### WORK TO COMPLETE
Every line from the one holding "You are a GUI" through the one holding "Given: Click the Disk 1 Removable disk icon" in the data below must be returned exactly, both ends included, with pictures left out and nothing else added.
*** Opening TASK INPUT ***
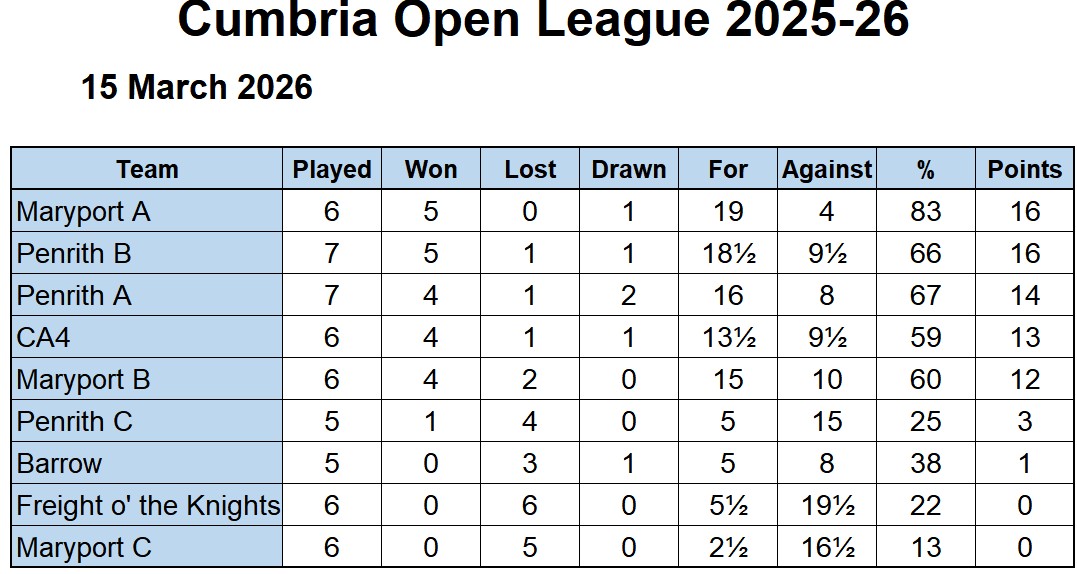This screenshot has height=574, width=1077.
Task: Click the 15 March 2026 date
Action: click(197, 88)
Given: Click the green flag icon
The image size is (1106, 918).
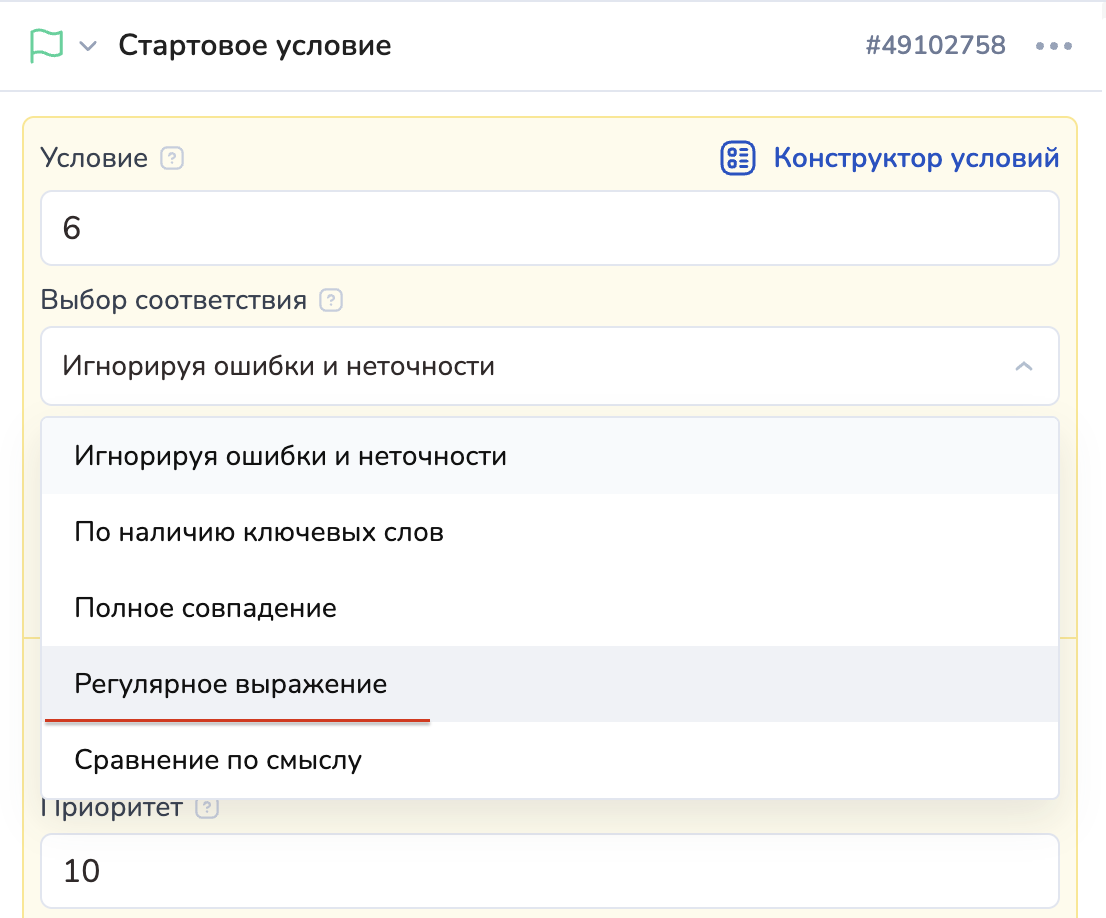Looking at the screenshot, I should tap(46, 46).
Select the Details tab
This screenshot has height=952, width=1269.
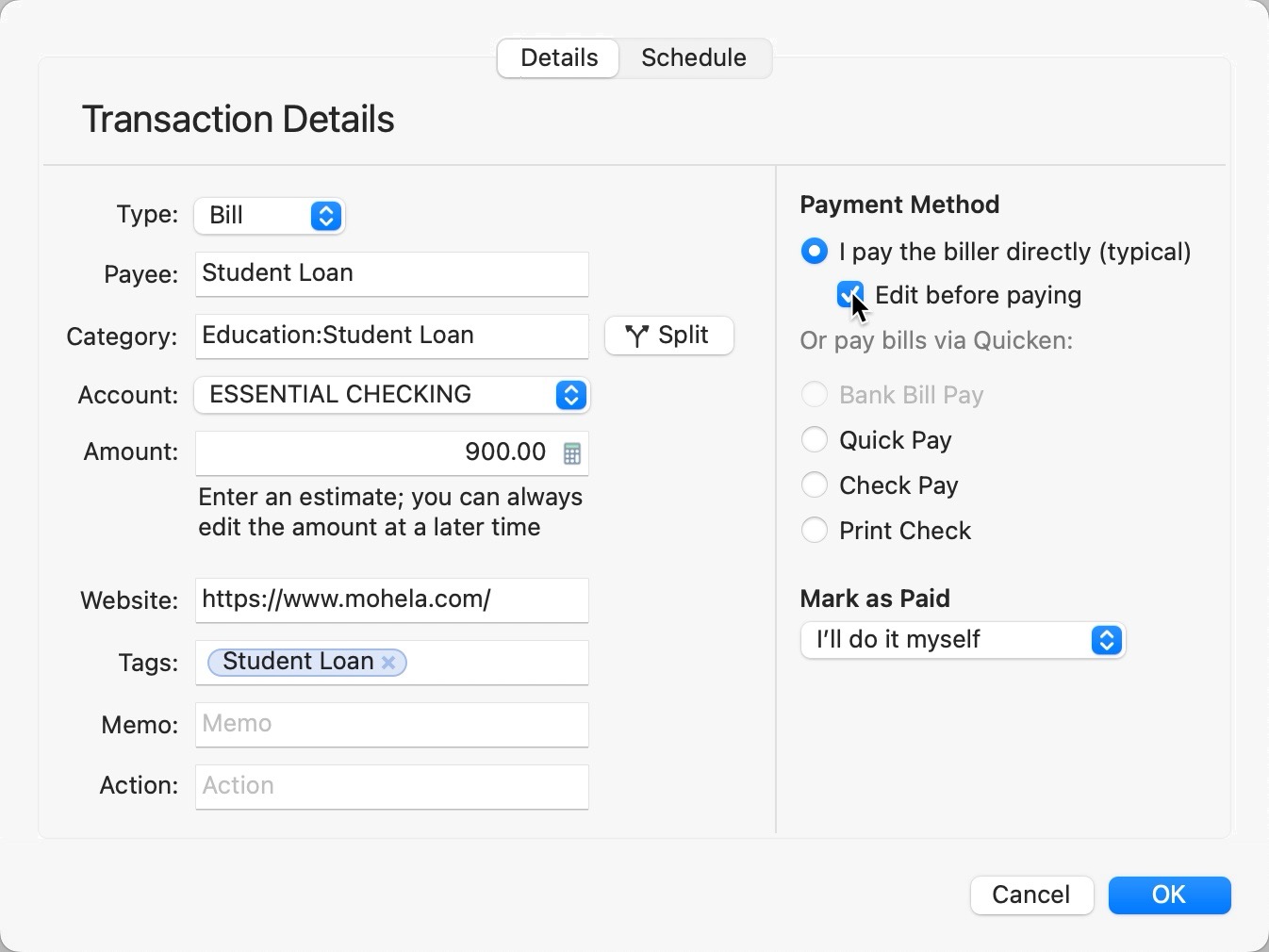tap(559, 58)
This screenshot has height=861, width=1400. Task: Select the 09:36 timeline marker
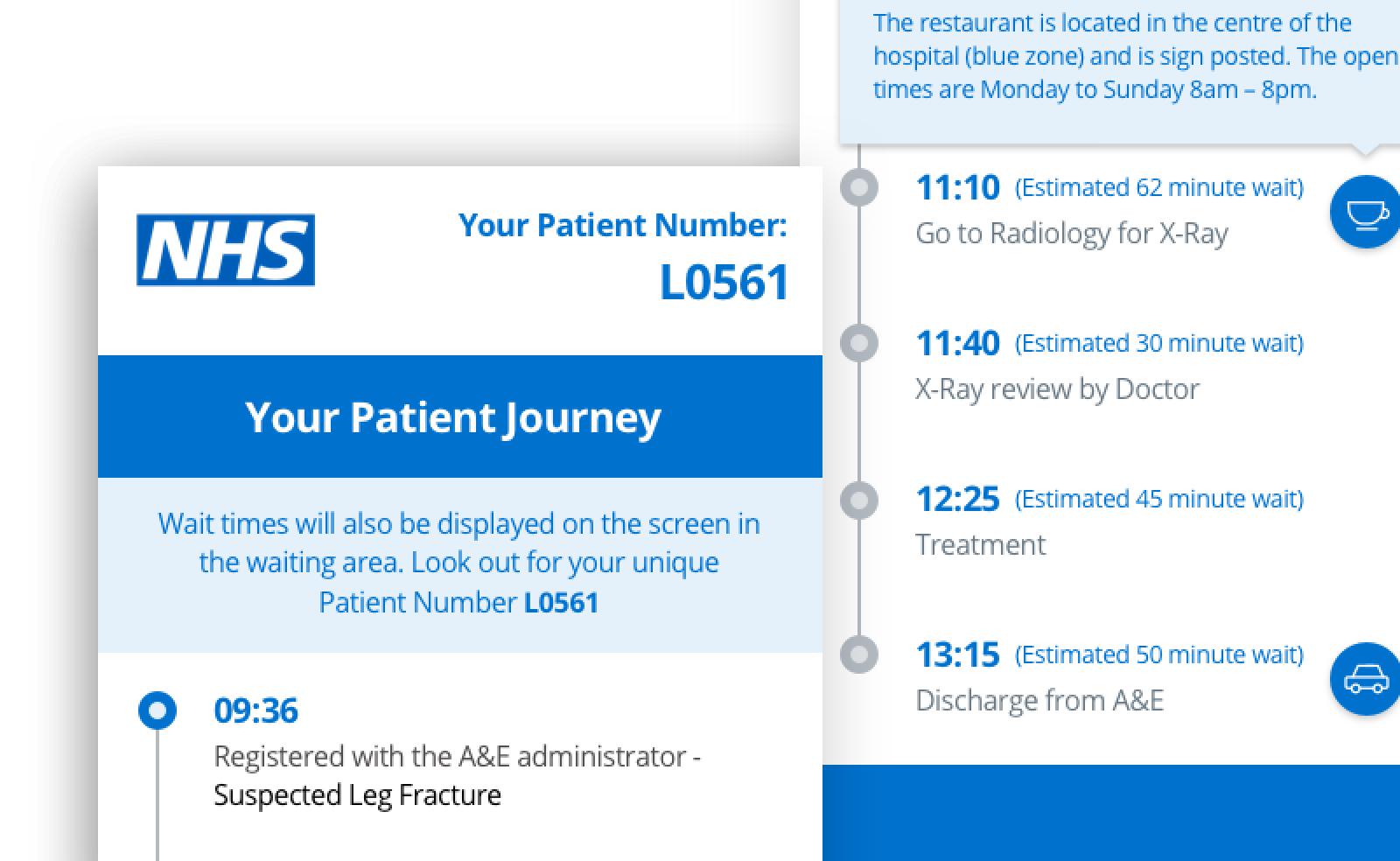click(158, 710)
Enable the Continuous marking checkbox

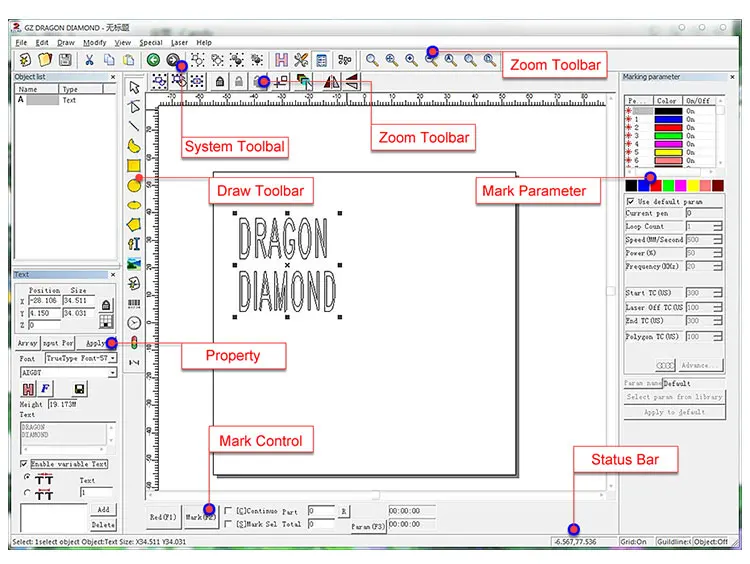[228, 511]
*** Closing TASK INPUT ***
*** Opening TASK INPUT ***
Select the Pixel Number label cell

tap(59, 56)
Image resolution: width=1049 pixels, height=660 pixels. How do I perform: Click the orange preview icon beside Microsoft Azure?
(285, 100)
*** Closing TASK INPUT ***
*** Opening TASK INPUT ***
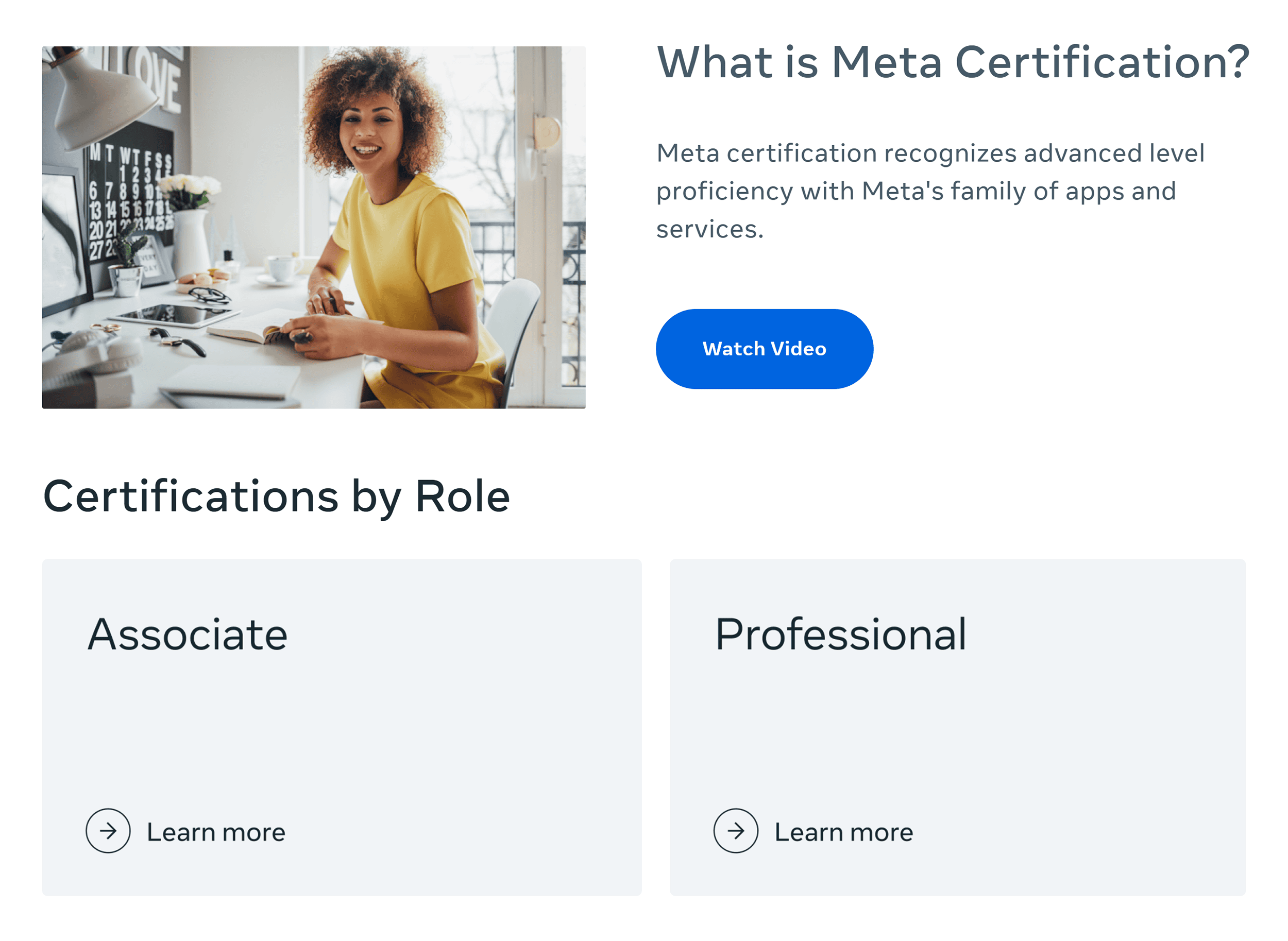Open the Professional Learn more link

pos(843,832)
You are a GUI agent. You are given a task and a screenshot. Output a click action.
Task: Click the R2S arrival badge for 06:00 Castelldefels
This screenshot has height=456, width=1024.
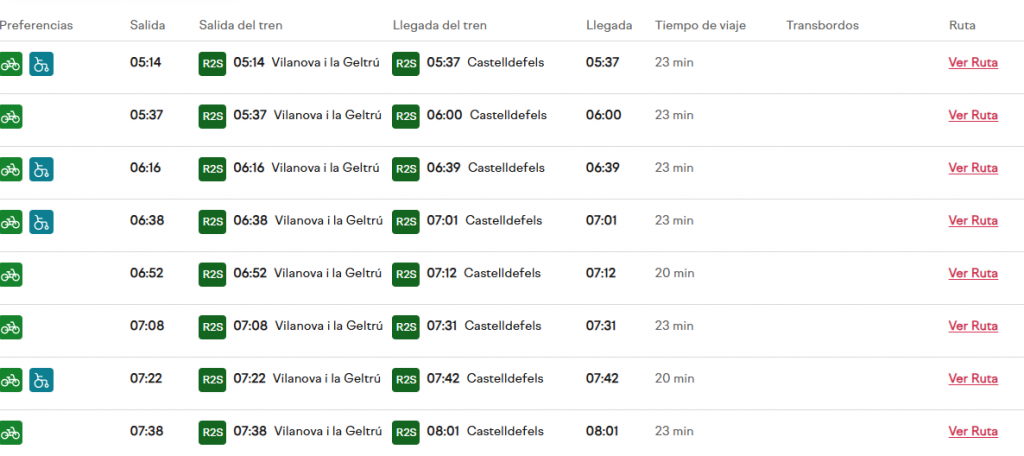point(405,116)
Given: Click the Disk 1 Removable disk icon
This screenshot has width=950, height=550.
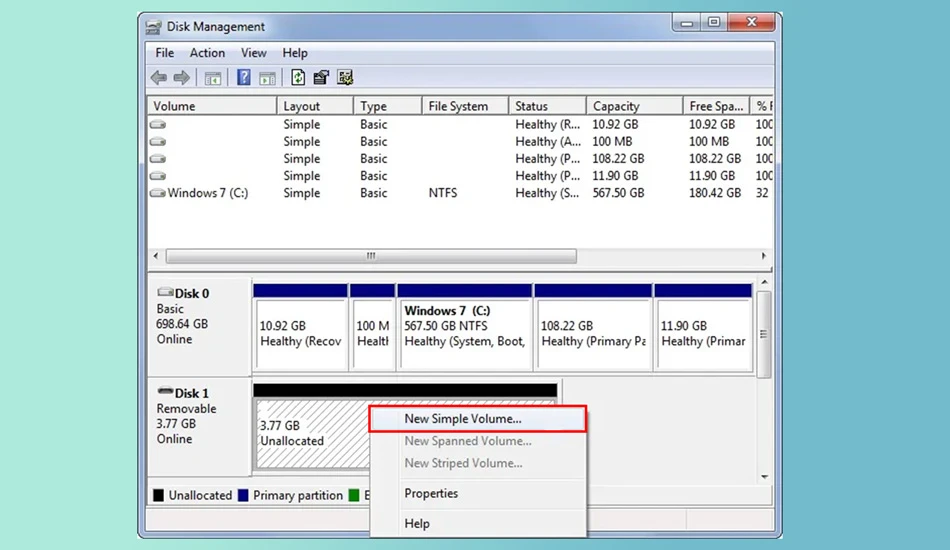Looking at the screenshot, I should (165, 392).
*** Closing TASK INPUT ***
### RESPONSE TO THIS EXERCISE
You are a GUI agent. You are given a task and a screenshot. Output a click action.
Task: Click the R2S arrival badge for 06:00 Castelldefels
This screenshot has height=456, width=1024.
point(405,116)
Given: Click the Disk 1 Removable disk icon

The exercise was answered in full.